Have you benefited from the local startup community?

I think the community has absolutely been vital to us. There is a very energetic core of people in the Greater Portland area who are doing all kinds of interesting things and who I think are really supportive of one another. There are a ton of events where you tend to see these people over and over, and I’m grateful for that. And that goes for institutions like the MCEDs and MTIs, and the people like Jess Knox, the people at Venture Hall, who we’ve recently started working with. I do believe you need that.

One place I’d love to see more energy is with the handful of big companies we have in Maine. I’ve started to see little sprouts coming through the soil in terms of them being interested and willing to work with startups, but I do believe we are hampered by the economic landscape that we’re in and that the big companies here I believe have a responsibility, and an interest, in nurturing and helping cultivate the startups in Portland. I truly believe it would help them as much as it would help the startups and the broader community. Some companies have a great track record with that and some are totally absent. I do wish there was a little more energy from the big companies here.

What are your long-term goals for the business? That could be goals for revenue and size, and also long-term goals related to any exit strategy you might have talked about.

We have discussed exit strategy. Our focus now is on building a profitable company with a large team of people who live in Maine. I would love to bring our technology, engineering and development into Maine and not have to outsource  that, and so that’s the vision for now. We are just heads down, grinding on building and selling the platform. I think if we got it to the place we envision it in four or five years, where it potentially got too large for John and/or I to manage effectively and efficiently we would start to consider what the options are. But we think it makes a lot of sense for Rapport to be based in a state like Maine where there’s technology and an focus on the environment, and so yeah, we are trying to build a world-class company here.

Acquisition by a larger software company wouldn’t be out of the question in five years if you’ve grown it significantly?

That would not be out of the question.

You mentioned trying to build a profitable company. Are you profitable yet?

We are not profitable yet.

How far away do you think you are?

I think I’ll leave it there for now.

That’s fair. Are you able to give me any sense of your revenue yet?

I’ll tell you that we’ve deployed the software at about 200 sites. We have customers from California to Maine and we are really focused on getting into the supply chains of those large corporations.

We’ve gotten a lot of traction in the municipal space, which is really exciting. Because I think that, especially in the current political landscape, the responsibility will really be on municipalities and corporations to push sustainability and address climate change.
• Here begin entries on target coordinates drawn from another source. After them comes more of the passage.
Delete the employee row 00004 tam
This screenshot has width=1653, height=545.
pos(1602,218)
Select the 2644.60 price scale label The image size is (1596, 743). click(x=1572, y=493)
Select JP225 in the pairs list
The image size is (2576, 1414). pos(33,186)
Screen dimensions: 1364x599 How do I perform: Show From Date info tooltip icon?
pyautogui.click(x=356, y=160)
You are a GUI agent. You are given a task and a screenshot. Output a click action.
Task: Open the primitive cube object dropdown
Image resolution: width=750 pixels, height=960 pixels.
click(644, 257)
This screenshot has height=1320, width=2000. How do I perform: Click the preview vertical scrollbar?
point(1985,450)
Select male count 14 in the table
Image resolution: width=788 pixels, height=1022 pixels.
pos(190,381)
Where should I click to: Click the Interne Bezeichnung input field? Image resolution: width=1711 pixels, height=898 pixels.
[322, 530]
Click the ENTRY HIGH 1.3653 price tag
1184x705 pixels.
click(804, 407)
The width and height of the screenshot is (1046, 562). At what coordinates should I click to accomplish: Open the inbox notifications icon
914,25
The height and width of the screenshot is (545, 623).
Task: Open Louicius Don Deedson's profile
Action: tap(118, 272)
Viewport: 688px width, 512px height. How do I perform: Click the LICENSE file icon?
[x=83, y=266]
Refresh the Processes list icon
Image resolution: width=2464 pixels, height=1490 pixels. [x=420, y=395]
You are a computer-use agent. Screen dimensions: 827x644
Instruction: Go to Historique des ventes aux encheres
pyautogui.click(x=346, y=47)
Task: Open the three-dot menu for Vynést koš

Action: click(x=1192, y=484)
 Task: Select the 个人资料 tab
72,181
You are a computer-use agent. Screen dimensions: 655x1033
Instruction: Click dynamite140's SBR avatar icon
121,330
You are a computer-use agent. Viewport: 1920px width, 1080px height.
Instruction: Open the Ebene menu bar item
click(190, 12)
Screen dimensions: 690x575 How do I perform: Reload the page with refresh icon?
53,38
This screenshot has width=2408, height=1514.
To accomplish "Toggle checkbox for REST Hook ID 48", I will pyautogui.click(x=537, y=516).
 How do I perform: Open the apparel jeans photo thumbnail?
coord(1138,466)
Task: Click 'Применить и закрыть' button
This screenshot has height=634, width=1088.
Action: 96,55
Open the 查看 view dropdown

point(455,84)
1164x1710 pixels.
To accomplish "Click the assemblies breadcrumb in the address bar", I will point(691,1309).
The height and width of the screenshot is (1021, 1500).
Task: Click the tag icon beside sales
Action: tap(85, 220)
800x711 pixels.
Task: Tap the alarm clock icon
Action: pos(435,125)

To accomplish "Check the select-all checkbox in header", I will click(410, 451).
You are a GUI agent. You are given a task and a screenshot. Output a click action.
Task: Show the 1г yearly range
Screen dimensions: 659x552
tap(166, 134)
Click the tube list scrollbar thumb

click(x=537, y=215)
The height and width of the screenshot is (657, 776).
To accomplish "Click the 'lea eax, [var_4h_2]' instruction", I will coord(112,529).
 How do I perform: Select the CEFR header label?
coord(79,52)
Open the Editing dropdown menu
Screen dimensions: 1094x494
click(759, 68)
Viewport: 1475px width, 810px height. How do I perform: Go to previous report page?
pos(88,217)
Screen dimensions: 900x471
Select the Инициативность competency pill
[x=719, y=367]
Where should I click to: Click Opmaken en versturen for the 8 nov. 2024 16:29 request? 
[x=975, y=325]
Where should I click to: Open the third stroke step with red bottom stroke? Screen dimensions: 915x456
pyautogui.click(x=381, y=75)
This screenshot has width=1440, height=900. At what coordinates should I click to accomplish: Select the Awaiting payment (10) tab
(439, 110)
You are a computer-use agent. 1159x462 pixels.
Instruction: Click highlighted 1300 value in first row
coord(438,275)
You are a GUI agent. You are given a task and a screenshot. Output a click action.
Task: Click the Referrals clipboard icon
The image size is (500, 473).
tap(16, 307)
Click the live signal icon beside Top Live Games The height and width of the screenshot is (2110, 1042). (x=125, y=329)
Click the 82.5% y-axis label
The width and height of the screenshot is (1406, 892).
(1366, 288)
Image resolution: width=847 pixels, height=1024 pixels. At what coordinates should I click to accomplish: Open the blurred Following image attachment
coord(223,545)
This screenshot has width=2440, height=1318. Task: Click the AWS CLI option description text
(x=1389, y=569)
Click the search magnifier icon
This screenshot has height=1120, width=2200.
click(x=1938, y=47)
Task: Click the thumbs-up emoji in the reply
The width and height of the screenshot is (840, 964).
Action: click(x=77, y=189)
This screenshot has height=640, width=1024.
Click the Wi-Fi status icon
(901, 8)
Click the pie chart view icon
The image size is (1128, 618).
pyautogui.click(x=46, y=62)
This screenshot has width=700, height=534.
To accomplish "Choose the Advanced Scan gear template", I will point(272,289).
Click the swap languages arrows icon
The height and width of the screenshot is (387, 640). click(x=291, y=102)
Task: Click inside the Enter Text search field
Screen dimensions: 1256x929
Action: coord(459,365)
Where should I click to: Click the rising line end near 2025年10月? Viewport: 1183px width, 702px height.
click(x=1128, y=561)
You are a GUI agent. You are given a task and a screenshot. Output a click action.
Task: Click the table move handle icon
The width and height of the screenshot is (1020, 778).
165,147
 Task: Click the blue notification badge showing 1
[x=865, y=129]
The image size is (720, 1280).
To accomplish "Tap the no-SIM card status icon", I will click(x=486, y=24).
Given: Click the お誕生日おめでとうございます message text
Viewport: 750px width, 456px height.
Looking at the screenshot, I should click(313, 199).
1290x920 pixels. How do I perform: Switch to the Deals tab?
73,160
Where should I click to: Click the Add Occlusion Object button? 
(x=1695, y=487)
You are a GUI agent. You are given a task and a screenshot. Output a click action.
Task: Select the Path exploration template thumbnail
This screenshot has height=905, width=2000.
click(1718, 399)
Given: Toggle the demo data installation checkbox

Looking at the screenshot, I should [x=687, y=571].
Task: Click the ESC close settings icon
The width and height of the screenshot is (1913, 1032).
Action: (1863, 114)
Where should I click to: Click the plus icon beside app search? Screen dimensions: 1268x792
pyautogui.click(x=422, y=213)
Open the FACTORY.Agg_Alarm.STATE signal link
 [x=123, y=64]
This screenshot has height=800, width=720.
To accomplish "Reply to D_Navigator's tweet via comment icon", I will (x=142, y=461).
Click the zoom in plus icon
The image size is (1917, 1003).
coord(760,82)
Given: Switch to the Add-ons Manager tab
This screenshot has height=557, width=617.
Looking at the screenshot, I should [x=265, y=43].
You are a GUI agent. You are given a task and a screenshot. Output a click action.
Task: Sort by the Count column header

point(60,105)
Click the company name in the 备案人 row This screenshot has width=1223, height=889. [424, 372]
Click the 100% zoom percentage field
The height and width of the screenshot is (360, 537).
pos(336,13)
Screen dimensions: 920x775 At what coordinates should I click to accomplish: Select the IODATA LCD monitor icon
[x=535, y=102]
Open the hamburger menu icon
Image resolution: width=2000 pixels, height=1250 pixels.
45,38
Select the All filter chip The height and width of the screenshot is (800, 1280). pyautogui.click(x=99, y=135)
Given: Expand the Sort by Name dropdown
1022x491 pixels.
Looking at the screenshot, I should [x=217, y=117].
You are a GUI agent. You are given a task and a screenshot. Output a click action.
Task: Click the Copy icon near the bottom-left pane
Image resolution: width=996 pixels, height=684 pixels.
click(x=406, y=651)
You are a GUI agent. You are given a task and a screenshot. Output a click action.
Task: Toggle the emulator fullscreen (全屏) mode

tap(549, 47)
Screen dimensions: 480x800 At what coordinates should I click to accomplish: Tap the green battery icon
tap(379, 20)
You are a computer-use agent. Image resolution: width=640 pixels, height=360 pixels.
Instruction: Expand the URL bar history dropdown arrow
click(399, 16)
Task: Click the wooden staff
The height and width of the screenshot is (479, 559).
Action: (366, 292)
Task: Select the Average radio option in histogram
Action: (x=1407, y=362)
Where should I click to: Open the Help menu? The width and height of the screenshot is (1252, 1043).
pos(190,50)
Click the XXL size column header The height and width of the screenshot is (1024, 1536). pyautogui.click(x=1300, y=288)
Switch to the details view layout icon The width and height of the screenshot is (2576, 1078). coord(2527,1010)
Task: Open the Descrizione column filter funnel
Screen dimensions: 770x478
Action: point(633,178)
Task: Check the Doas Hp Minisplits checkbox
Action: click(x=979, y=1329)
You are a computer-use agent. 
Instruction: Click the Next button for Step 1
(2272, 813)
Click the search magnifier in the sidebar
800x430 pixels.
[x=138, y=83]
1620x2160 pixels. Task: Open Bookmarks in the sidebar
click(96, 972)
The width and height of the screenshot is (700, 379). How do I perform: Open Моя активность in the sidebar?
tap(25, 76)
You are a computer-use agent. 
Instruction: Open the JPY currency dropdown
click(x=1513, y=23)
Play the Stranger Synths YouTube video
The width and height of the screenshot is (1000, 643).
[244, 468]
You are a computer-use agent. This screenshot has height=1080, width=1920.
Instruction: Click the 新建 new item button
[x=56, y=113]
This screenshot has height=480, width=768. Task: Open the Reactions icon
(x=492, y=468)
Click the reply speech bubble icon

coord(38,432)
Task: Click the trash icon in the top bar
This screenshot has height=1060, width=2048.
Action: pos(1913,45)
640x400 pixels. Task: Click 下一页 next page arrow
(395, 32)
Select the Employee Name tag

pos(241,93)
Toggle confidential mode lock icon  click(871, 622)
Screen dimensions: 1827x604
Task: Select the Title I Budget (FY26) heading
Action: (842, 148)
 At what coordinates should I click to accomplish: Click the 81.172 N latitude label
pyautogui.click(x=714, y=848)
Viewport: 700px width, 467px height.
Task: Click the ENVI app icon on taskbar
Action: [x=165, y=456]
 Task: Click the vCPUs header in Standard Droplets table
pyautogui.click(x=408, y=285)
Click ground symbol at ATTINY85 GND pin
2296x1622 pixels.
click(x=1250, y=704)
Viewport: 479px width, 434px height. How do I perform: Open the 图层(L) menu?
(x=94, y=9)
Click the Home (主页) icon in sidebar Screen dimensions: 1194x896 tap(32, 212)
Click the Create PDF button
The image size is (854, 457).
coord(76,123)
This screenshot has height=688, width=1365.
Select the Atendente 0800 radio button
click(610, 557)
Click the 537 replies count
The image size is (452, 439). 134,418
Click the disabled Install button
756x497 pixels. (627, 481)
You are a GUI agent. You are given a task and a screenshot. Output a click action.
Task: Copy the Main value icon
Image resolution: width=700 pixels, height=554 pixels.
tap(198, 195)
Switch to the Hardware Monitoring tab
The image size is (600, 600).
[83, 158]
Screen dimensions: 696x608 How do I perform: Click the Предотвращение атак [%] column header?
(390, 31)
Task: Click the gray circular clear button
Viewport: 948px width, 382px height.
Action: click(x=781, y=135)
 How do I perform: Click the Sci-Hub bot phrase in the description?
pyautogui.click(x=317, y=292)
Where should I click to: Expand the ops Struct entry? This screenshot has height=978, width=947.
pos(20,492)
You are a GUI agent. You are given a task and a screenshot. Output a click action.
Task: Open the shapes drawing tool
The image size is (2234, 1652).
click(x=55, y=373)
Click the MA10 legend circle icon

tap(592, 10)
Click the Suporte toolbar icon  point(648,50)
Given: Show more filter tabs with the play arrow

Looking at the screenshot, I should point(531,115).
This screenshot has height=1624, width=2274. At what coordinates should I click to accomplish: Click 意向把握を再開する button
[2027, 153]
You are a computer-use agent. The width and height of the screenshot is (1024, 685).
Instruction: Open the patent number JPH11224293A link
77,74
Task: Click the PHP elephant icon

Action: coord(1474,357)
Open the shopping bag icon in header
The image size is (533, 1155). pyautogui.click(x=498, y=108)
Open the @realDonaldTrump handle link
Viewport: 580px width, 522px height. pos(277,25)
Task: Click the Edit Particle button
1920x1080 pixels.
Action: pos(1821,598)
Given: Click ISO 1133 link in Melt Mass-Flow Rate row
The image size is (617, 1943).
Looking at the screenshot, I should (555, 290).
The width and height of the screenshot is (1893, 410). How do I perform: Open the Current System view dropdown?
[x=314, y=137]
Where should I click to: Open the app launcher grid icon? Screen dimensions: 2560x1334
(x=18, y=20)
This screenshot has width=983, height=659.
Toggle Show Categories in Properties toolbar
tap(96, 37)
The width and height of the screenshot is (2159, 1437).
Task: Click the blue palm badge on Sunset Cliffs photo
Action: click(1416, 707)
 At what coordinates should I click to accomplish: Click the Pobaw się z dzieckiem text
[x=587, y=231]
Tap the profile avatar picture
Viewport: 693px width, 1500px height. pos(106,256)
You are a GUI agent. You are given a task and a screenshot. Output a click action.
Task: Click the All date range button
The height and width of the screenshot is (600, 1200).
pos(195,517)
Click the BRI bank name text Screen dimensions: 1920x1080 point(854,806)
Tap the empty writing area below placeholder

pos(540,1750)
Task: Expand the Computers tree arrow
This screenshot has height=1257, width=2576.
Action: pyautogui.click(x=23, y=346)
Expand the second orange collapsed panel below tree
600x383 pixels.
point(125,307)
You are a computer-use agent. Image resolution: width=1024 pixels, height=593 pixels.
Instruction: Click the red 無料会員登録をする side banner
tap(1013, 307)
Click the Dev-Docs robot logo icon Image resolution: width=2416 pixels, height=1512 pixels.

We know without a doubt that the supply chain of the largest companies, and even the small and midsize companies is where the vast majority of carbon emissions are embedded, that is the big hairy problem we are trying to tackle here, and that’s absolutely the mission.

Your municipality customers include Portland, correct?

Including Portland, South Portland, we have a whole bunch in the Mount Desert area, Acadia National Park is on the platform.

The product or vision hasn’t changed since you founded the company, but have you been surprised by what markets you’ve found traction in?

The vision from day one has been on the supply chain. We believe that is where the great opportunity, and great climate change challenge, lives. Having said that, we’ve been surprised a few times at other folks who are interested. Municipalities were not something on my roadmap when we got started on this. But it’s a trend.

If you could give two pieces of advice to someone thinking of starting their own business, what would they be?

I think a capacity for chaos and maybe a pleasure in it. And I think curiosity is a big part of being an entrepreneur. Being able to understand and talk to a customer or prospect, understand what their problem is and potentially help them. That’s core. But also the curiosity in understanding how to run a business. There’s so much to do, from the most granular, clerical details to the largest most macro questions of vision and mission. So if you’re interested in a professional experience where every day is so different and there really is a vacuum of busy work—I’ve been totally liberated from busy work since I started this company because you wake up every day and you decide here’s what’s going to make the most salient impact on my business, so I’m going to do that. And that’s a joy. If you’ve been in a job where you had to fill out TPS reports that just don’t mean anything to anybody and you know how soul crushing that can be, there’s a real liberty and joy in only doing what the most important thing is every day.